Work order:
Answer these questions from the passage on Europe's electronics strategy:
1. How many jobs in Europe is the strategy meant to help create up to 2020?
2. What name does the passage give to the gap between research and product commercialisation?
3. How many electronics pilot line projects did the Commission launch on May 29?

Source passage:
--
Let's take the example of the micro- and nanoelectronics sector. In the last week, a strategy for this sector was announced with the ambition to facilitate industry investments of 100 billion euros and help create 250,000 jobs in Europe up to 2020 (https://ec.europa.eu/digital-agenda/en/electronics). It aims to maintain Europe at the leading edge in the design and manufacturing of micro- and nanoelectronics, and to provide benefits across the economy.
In order to bridge the gaps between research and product commercialisation, the so-called "valley of death" identified by the Key Enabling Technologies report, new research transfer and innovation instruments such as pilot lines have been called for by the stakeholders. Last May 29, The Commission launched 5 major electronics pilot line projects, the first essential steps in the European Electronics strategy (https://ec.europa.eu/digital-agenda/en/electronics-strategy-europe). Pilot lines link-up European manufacturers, technology companies, chip designers, researchers, and universities at the very beginning of product development to develop innovative microchips which give European industry and products a globally competitive edge! This strategy, the need for prioritisation, for creating critical mass investments around agreed priorities together with the right flanking measures, was applauded by all the industry, academia and government representatives present at the event.
What can we learn from this example? How can we further translate research and innovation into jobs and growth, for this sector and for other industrial sectors such as photonics, robotics, networks, service infrastructures?
--
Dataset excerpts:
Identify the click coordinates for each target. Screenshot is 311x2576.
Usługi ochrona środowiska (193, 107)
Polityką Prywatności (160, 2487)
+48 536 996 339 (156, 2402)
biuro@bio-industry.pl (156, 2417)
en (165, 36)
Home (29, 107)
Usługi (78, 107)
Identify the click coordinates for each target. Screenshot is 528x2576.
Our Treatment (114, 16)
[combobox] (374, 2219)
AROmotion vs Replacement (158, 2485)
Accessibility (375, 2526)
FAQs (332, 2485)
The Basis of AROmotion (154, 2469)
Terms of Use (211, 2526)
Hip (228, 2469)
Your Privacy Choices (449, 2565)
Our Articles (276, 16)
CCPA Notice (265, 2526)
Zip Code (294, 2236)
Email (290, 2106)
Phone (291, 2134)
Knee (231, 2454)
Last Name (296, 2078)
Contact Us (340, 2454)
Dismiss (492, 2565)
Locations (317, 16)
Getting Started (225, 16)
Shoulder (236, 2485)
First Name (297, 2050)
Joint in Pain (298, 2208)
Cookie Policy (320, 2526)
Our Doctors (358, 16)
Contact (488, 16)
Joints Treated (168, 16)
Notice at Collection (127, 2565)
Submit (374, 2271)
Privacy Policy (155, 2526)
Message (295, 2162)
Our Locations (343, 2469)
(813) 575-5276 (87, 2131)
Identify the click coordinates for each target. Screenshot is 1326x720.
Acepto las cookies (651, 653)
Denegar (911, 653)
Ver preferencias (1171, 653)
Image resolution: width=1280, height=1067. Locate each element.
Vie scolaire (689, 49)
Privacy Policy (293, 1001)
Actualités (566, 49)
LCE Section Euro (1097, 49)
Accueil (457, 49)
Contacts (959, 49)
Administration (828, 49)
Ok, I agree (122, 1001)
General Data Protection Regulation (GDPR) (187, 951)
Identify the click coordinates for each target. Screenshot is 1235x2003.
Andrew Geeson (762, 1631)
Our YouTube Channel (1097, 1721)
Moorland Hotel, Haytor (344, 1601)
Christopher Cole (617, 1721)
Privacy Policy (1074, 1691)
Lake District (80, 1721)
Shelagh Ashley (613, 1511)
--
Answer box:
1. 250,000 jobs.
2. The "valley of death."
3. Five.